▸ Text shown:
Hamlet
2
Steve Coogan stars as Dana Marschz – an actor with a few
commercials and bit parts on his resume, who has given up the dream and
become a drama teacher in Tucson. He’s not a great teacher
(maybe even a horrible teacher), and the drama program has become
infamous for his annual stage productions based on famous movies
(proving he is a worse writer than actor).
Unfortunately, the drama
program is about to be put out of its misery due to budget cuts, just
as Dana is trying to reach out to a whole new group of students. Since
this will be his last chance to wow the faculty, parents and community,
Dana is inspired to write a musical that no one will ever forget,
mostly because it could be one of the most offensive and horrifyingly
bad stories you could ever imagine.
Will Hamlet 2 make it to the stage in defiance of
the protests?
Will it save the drama program?
Hamlet 2 is a funny movie, but not
the second coming of Little Miss
Sunshine or Sideways. While it wants to
ride the wave from Sundance
Film Festival favorite to box office gold like those two
indie hits did, Hamlet 2 will just go down as a
quirky film released at
a time when bigger movies were starting to wind down and this was worth
taking a chance on.

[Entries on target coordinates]

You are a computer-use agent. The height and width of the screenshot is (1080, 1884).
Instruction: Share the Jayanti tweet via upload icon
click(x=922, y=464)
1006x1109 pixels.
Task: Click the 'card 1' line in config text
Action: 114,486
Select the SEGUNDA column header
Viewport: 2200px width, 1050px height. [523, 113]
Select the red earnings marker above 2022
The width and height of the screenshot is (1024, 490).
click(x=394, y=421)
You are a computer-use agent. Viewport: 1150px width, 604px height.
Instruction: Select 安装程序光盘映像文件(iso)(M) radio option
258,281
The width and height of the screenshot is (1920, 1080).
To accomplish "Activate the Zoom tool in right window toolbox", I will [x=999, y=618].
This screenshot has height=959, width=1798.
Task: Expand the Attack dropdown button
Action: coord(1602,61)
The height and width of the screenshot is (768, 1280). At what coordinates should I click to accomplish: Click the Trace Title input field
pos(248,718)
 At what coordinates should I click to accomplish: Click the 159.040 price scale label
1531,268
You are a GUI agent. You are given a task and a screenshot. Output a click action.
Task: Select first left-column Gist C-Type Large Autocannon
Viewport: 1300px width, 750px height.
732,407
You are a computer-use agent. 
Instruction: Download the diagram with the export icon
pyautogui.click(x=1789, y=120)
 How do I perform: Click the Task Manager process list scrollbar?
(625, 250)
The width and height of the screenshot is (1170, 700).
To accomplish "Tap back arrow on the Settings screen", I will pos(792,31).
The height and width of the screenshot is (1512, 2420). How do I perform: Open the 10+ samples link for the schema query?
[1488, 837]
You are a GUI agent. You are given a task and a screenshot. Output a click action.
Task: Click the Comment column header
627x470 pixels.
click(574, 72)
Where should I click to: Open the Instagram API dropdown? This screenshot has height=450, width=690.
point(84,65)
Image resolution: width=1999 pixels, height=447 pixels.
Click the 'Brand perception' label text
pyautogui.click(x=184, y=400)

▸ What you should do: Copy the Hamlet 2 review word for word, everything from "Unfortunately, the drama" down to "the drama program?".

▸ Correct answer:
Unfortunately, the drama
program is about to be put out of its misery due to budget cuts, just
as Dana is trying to reach out to a whole new group of students. Since
this will be his last chance to wow the faculty, parents and community,
Dana is inspired to write a musical that no one will ever forget,
mostly because it could be one of the most offensive and horrifyingly
bad stories you could ever imagine.
Will Hamlet 2 make it to the stage in defiance of
the protests?
Will it save the drama program?